I seriously fail. Extremely appalled at my extreme badly timed move.

I'm being turned off by all things about the market. I'll be ceasing all updates to this blog, and will be turning it private 24 hrs from now to decide if I should delete it. I have neither mood nor time to do anything on this blog anymore."

i try not to comment on their blog cos i will get screw. if you can't handle this kind of emotion which occur so very often, the best is to give up trading.

coconut said...

i'm not trying to make fun of the "poor" fellow, how can i? i encounter and suffer many more times than he did.

what's the big deal? did you bet everything on it? just move on will you?

averagejoe said...

Hi coconut

chill man don't be angry with him haha. I used to work in an environment where i got to interact with many retail traders. And through talking to them, i realised most of them are only focused on the short term. They only care about whether they can make money on the next trade and though they know the importance of cutting losses, deep down inside they don't want to. Also, i think most retail traders lack the mental capacity to perform on a long term basis. They cannot handle the large drawdowns and variance of trading. This blogger that you mentioned would probably jump at the next opportunity and hang on to his position and you might not be reading his posts anymore in the future.

coconut said...

he is still young and hope he will learn like i did before.

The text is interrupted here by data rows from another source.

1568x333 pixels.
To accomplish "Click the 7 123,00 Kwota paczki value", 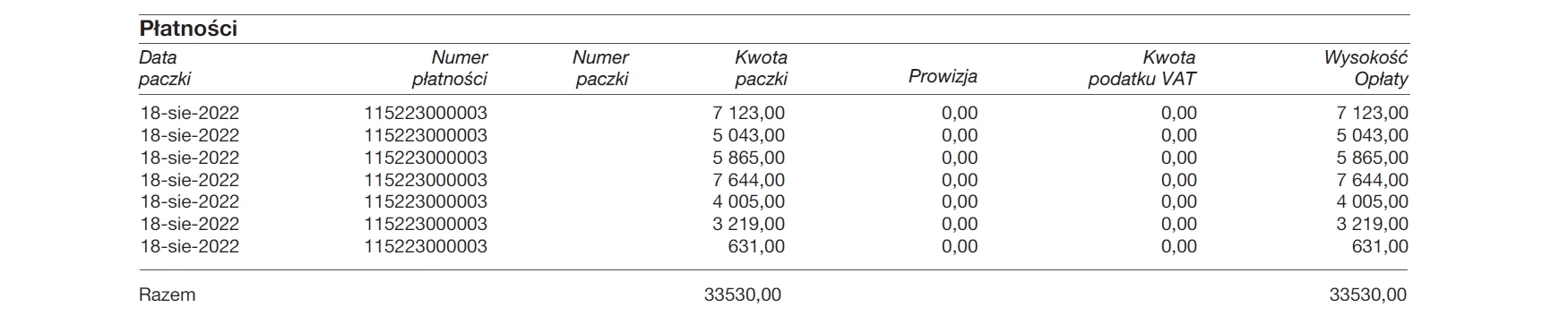I will (x=749, y=113).
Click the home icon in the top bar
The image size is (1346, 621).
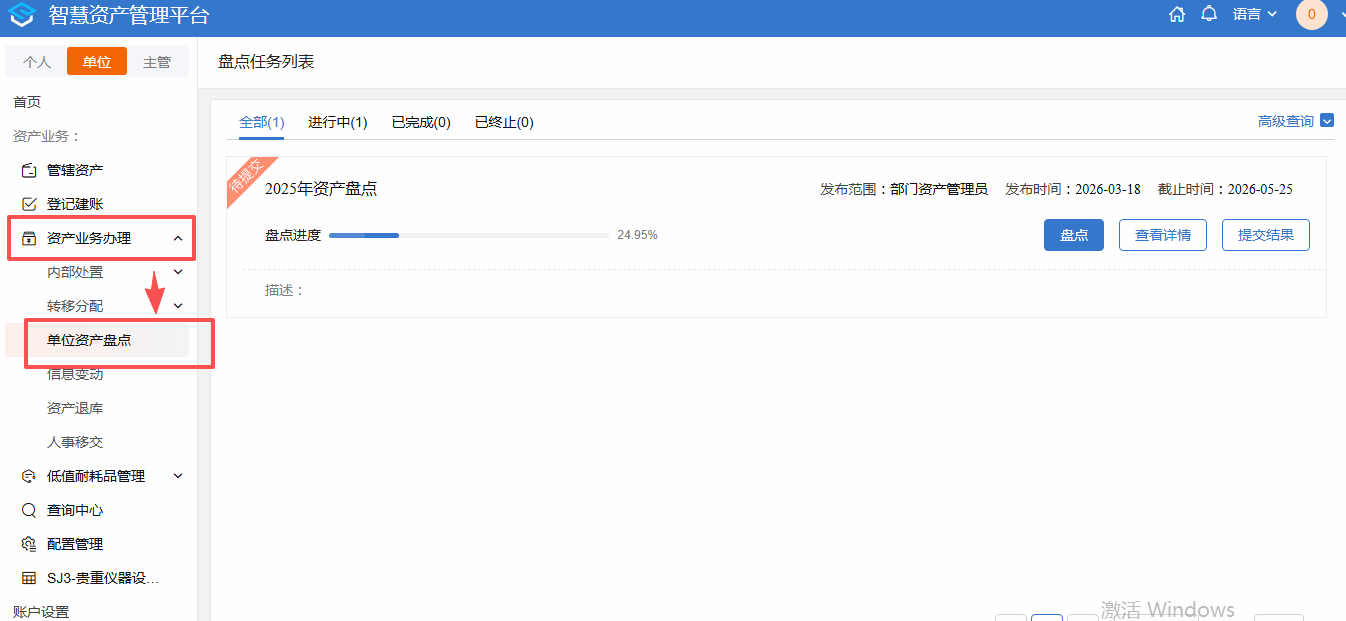click(1177, 14)
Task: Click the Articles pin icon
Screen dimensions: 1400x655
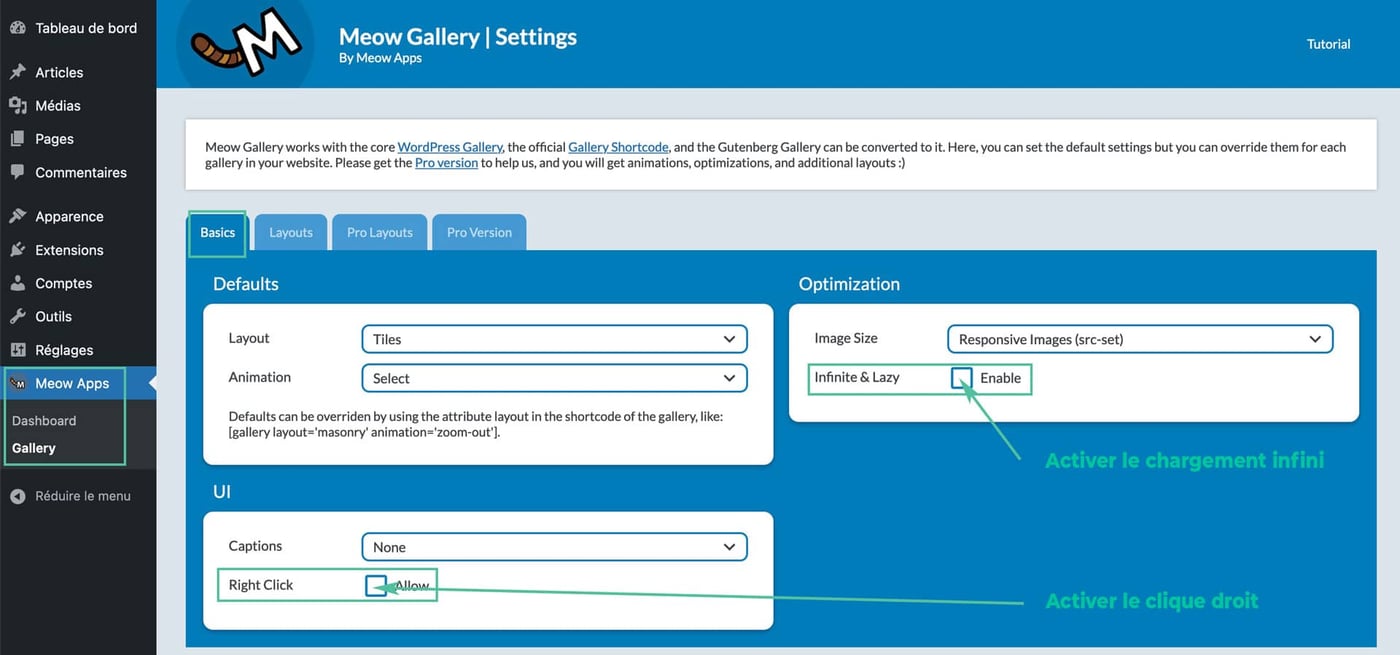Action: (17, 72)
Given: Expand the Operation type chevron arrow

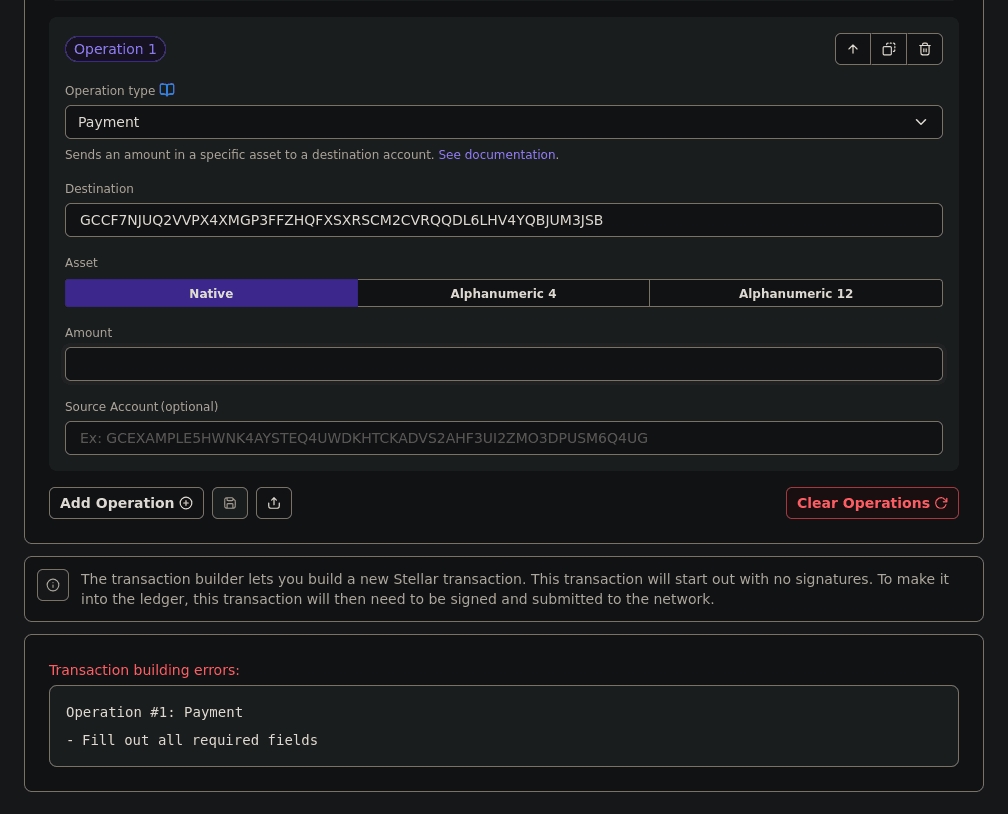Looking at the screenshot, I should (x=921, y=122).
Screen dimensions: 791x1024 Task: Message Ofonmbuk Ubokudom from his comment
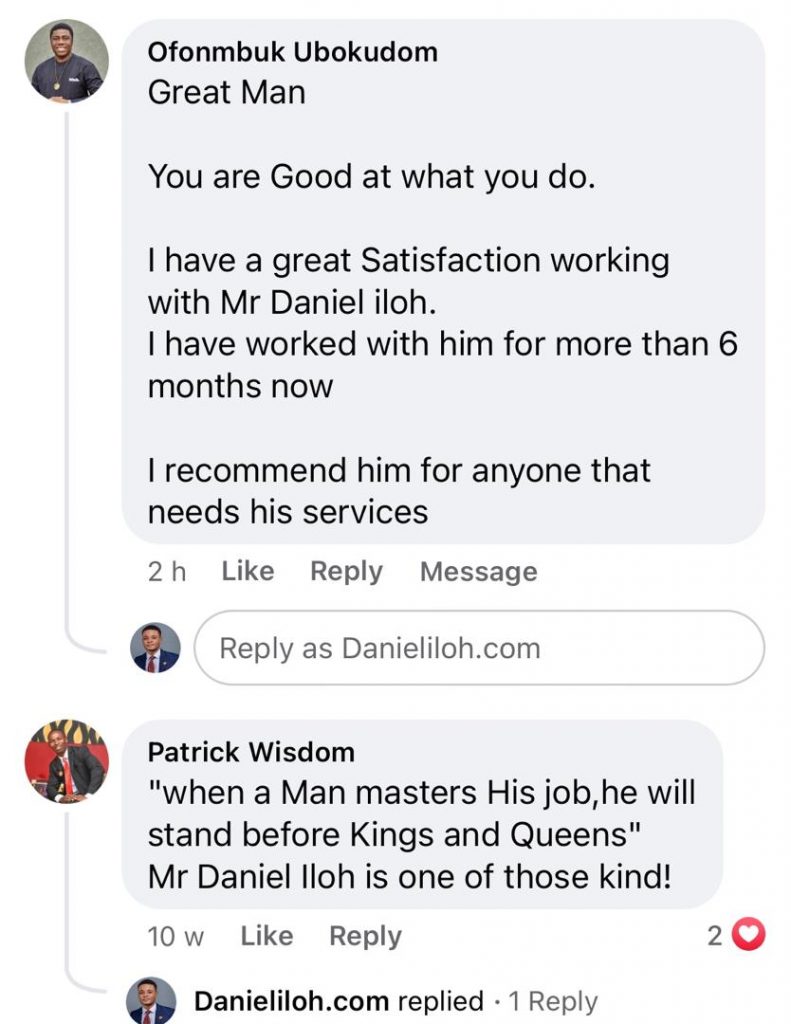478,571
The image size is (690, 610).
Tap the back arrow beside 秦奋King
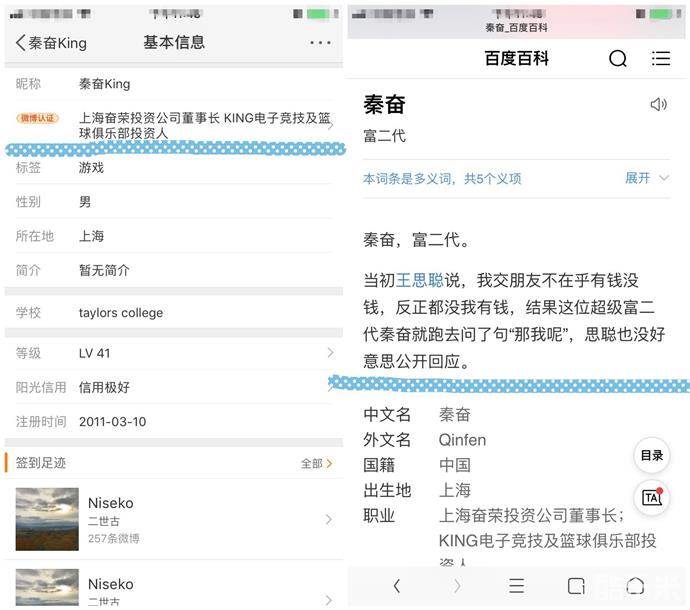[x=21, y=43]
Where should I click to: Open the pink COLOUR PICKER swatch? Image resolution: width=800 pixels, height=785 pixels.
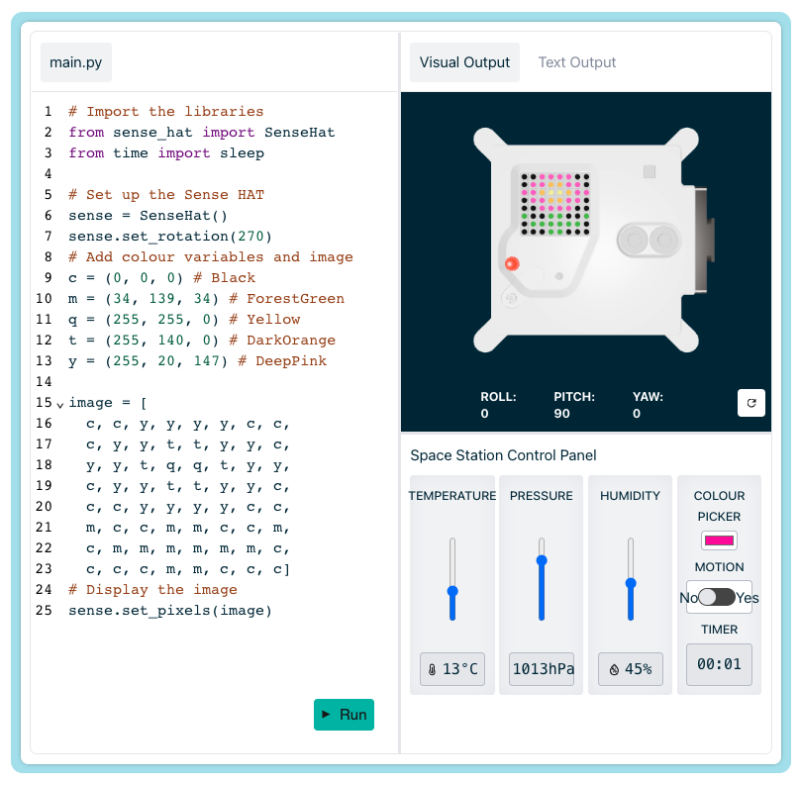pos(719,541)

most important is to realise this will happen again and again, no way to escape from it, just face it.

just like market crash or black swan event, it will happen again and again. no matter how good you are, you will definately encounter it.

to hold on to losses or cut losses to me is really subjective, all depends on the trader and his risk management. a draw down is in fact holding on to losses, thats the cost of following trend, takes me a long time to learn (hold on to rotton trades haha). the best way i find is to blur out the concept of profit and loss in absolute terms. (for example, i lost 1,000 but hay look at fat, he lost 5,000, i won, or the market crash 10% but i only lost 3%, thats a winner haha)

although is ah "Q" spirit but it works for me.

coconut said...

the point is not to feel too bad or even feel happy when you make a bad trade.

on the opposite end, if you had made a big profit and you are over joy, search for someone who had made a killing and see how small your profit is. in this case you will be able to handle your emotion through time pass.

Fat88Trader said...

Wow I miss this discussion while on holiday, interesting insight by Coconut. I fully agree with his opinion.